── DATA SUPPLIED

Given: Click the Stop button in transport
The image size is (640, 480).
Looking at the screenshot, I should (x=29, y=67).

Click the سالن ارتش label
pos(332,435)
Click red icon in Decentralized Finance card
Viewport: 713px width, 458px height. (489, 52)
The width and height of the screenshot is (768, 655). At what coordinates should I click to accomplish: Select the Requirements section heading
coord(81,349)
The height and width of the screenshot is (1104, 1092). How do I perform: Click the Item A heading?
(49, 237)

────
── DATA SUPPLIED

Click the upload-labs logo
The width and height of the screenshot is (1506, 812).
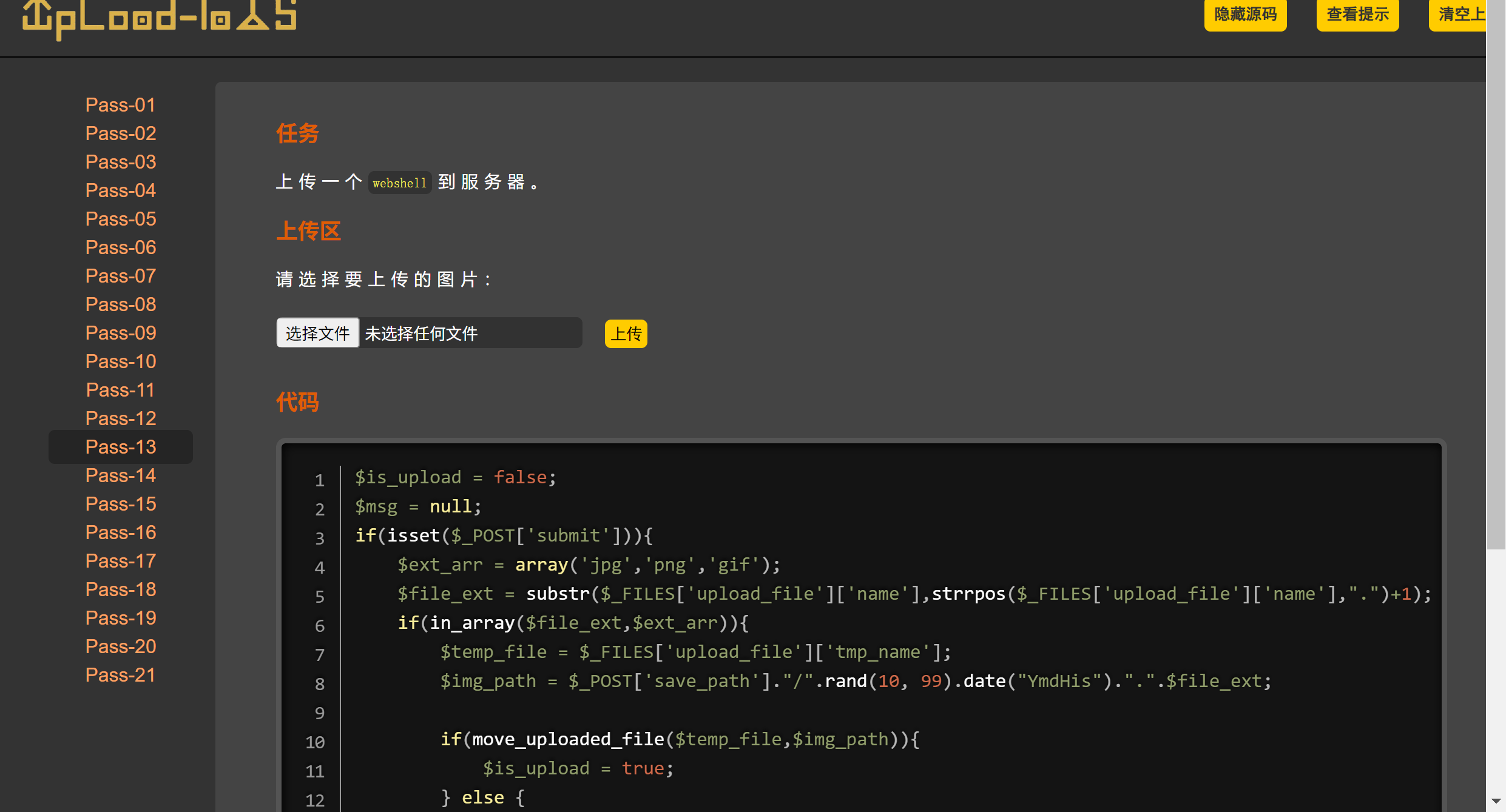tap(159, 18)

────

PROBLEM = Please echo the records word for word, from the line containing "Click the upload-labs logo" through the line containing "tap(159, 18)", both of those lines included. Leave the pictures out of your answer.

RESULT =
Click the upload-labs logo
The width and height of the screenshot is (1506, 812).
tap(159, 18)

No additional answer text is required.